Introduction – Part Two
By Kyra Brue
Growing up black in a predominantly white neighborhood in the south, I rarely saw people who looked like me on the street. I saw just as little representation of black people, and especially black women like me, in the media or literature. Partly because I was an oblivious child, and partly because I didn’t think that much about race and its importance in my life until I grew up. As a child, I only knew of a small amount of accomplished black women who I chose to look up to, which resulted in me being a bit ignorant to the small amount of representation around me. The few times I was introduced to works that depicted black women, at a young age, occurred in a book club that my mom persuaded me to participate in. However, at the time I was either too young or too bored to really care about the messages that these stories were trying to relay. The closest example of an African American female-centric work that I was introduced to (and actually enjoyed reading) as a child was Sue Monk Kidd’s The Secret Life of Bees – a personal favorite of mine. This novel was one of my first introductions to African American women depicted in literture, and even though it wasn’t written by a woman of color, the story outlined important themes that I still remember to this day. Along with this book, the book club exposed me to other works by African Americans like Maya Angelou, Spike Lee, and Tyler Perry, but since I was only about eight years old at the time, I didn’t appreciate these works as much as I should have. I grew up not thinking too much about the lack of representation that was running rampant throughout American culture, because I would rather have watched Disney Channel or read Junie B Jones books over watching School Daze or reading Mildred D Taylor’s Roll of Thunder, Hear My Cry.
It wasn’t until my teenage years that I finally became aware of and started caring about the lack of black women in television, film, literature, and music, mostly because the representation of these women was growing right before my eyes. During this time—in the early 2010s—it became more common to see the success of black across all aspects of entertainment. I was finally aware of people who looked like me and I had a plethora of great women who I could look up to.
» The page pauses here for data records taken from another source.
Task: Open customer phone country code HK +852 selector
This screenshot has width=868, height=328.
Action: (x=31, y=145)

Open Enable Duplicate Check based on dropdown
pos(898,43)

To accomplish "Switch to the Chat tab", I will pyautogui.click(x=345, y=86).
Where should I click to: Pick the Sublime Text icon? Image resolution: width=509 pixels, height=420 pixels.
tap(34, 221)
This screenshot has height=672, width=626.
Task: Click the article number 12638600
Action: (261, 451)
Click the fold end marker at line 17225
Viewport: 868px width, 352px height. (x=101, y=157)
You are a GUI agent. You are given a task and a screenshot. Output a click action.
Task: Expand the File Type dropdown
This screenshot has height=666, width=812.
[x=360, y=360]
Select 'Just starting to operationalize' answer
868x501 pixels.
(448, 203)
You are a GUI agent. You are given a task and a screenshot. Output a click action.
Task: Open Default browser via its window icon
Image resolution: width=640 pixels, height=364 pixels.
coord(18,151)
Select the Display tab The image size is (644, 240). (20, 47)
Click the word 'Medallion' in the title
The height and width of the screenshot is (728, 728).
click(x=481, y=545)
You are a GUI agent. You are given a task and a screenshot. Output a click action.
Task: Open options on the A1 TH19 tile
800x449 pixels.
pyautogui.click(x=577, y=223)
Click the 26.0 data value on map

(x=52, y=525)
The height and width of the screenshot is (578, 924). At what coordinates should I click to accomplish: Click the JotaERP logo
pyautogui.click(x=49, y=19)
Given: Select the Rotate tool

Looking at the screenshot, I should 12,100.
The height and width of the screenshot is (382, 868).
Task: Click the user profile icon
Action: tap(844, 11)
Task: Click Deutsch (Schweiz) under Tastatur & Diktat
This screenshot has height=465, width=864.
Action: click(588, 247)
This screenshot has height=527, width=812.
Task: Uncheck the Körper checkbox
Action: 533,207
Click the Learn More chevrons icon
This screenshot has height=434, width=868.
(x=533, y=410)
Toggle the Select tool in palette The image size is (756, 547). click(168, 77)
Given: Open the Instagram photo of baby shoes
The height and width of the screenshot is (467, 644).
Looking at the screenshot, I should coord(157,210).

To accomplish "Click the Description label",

Thanks to successful black women like Maya Angelou, Toni Morrison, Oprah and more, the groundwork for success had already been laid out, but the rest of the world was finally beginning to incorporate even more women like them into mainstream society. I was starting to witness and appreciate the accomplishments of many wonderful African American women like Beyoncé, Zendaya, Michelle Obama, etc. However, even with all of this growth and acceptance there was still one genre that I didn’t see this demographic in: science fiction.